• EXERCISES TO COMPLETE:
A - Please decide whether each statement agrees with the juvenile court excerpt below, answering yes or no and quoting the words that settle it: (i) Harris served six months at PA Child Care; (ii) the two judges agreed in their plea to serve 87 months in prison; (iii) Robert Powell has been charged.
B - In the juvenile court excerpt below, how much did Ciavarella and Conahan plead guilty to accepting in kickbacks?

• EXCERPT TO READ:

Harris was shocked when the judge sentenced her to nine to 12 months at PA Child Care, a prison-like juvenile detention center.

“I thought I might be sent to another, maybe stricter halfway house,” she said.

With no lawyer to defend her, Harris had no choice but to go to the detention center. She ended up serving six months before being released a month before her 18th birthday.

“It was like a jail,” she recalled. “It has cinderblock walls, and you have your own little cell with a metal bed, and metal drawers, and a little metal desk.”

Sentencing kids to PA Child Care was common practice for Ciavarella.

At the urging of the Juvenile Law Center, which noticed his inordinate number of harsh sentences, state authorities eventually investigated Ciavarella and learned that, between 2003-08, he sent hundreds of juveniles to the facility for offenses as minor as presenting false identification when caught driving without a license and conspiracy to shoplift. In many cases, the juveniles had no lawyer, because the judge did not advise them of their right to one.

In February, Ciavarella and a fellow judge, Michael T. Conahan pleaded guilty to accepting $2.6 million in kickbacks from the builder and former owner of PA Child Care detention center for helping them to construct the facility, and a similar one in Butler County, and agreeing to sentence juveniles there. In all, the facilities’ raked in more than $30 million in contracts and detainee charges from the county.

In a plea agreement, the judges agreed to serve 87 months in prison. They are free on bond while a federal court reviews the plea.

The owner of the detention center, Robert Powell, and the builder, Robert Mericle, are cooperating with prosecutors and have not been charged.

Harris is now 22 and lives in Lebanon with her fiancee and their 2-year-old son and 7-month-old daughter. She has earned her high-school diploma and stayed out of trouble since being released from PA Child Care in October 2005. Most importantly, she has not used heroin since 2005, although she does take methadone to stay off it.

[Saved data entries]
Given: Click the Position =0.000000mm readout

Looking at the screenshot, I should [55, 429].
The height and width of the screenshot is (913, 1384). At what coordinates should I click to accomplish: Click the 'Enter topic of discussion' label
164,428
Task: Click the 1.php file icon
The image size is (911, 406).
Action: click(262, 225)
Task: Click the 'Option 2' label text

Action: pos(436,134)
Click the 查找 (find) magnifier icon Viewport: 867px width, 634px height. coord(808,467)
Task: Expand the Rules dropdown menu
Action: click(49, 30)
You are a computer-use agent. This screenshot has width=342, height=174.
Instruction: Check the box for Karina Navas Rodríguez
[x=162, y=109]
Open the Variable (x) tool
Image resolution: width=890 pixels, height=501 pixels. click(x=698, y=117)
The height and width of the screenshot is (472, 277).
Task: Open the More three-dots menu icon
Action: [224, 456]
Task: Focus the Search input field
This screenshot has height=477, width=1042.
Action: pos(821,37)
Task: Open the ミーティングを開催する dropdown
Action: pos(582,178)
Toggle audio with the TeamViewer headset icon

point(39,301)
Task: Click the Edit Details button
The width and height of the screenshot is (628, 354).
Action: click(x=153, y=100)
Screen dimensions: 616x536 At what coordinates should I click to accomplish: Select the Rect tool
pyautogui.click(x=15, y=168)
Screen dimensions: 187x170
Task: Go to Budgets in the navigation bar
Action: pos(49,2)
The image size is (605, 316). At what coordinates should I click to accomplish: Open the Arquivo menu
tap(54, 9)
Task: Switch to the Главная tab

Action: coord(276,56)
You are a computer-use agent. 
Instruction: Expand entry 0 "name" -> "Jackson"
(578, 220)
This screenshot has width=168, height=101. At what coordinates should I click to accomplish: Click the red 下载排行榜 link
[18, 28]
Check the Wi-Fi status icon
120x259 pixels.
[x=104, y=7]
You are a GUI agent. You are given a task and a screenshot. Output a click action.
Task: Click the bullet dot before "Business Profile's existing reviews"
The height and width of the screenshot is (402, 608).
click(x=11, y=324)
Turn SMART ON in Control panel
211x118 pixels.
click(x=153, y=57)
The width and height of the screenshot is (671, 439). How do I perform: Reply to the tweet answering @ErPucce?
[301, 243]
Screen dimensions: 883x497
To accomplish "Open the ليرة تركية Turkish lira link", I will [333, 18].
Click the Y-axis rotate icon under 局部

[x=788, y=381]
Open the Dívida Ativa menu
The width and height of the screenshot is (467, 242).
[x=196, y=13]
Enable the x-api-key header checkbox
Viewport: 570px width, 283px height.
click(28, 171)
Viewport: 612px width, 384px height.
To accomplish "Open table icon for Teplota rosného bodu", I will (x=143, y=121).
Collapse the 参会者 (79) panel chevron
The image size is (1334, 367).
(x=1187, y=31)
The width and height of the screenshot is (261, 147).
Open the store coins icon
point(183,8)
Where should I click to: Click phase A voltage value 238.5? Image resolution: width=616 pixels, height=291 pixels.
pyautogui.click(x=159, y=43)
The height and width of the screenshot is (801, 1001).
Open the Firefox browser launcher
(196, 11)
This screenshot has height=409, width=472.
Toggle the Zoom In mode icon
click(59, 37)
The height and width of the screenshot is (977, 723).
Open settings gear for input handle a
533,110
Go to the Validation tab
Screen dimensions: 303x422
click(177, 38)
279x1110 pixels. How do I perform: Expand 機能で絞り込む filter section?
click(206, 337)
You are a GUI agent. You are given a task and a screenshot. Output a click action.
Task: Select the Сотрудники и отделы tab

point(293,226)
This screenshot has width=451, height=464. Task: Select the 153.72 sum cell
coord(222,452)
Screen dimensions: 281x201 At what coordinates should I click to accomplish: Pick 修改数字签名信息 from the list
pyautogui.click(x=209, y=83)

• SOLUTIONS TO THE EXERCISE:
A -
(i) Yes: "She ended up serving six months before being released a month before her 18th birthday."
(ii) Yes: "In a plea agreement, the judges agreed to serve 87 months in prison."
(iii) No: "are cooperating with prosecutors and have not been charged."

B - $2.6 million.